The answer must give back every line of the data exactly, with no pictures.

------------------------------------------------------------

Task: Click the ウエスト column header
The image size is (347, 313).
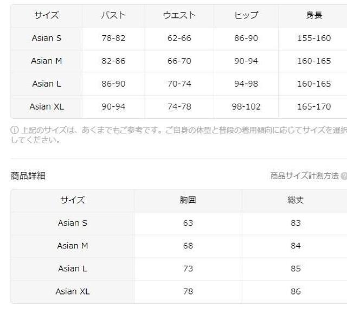Action: (179, 16)
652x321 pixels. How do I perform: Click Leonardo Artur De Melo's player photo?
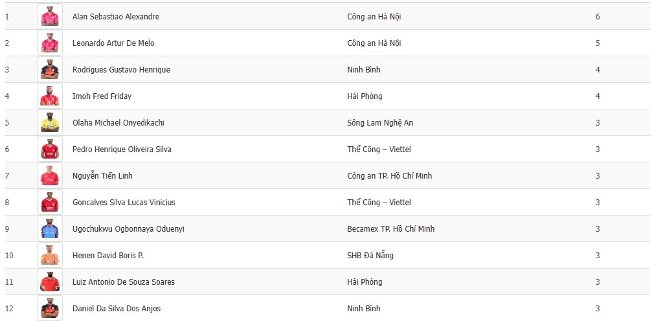[x=50, y=43]
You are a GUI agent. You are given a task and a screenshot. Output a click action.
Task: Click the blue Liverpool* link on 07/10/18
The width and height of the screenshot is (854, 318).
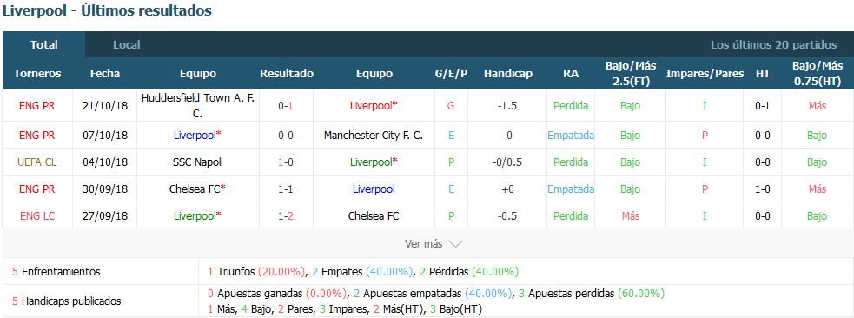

------------------------------------------------------------

# Answer space:
Task: Click the ウエスト column header
The image size is (347, 313).
Action: (179, 16)
652x321 pixels. How do I perform: Click Leonardo Artur De Melo's player photo?
[x=50, y=43]
You are a GUI agent. You are given a task and a screenshot. Output a click action.
Task: Click the blue Liverpool* link on 07/10/18
The width and height of the screenshot is (854, 318).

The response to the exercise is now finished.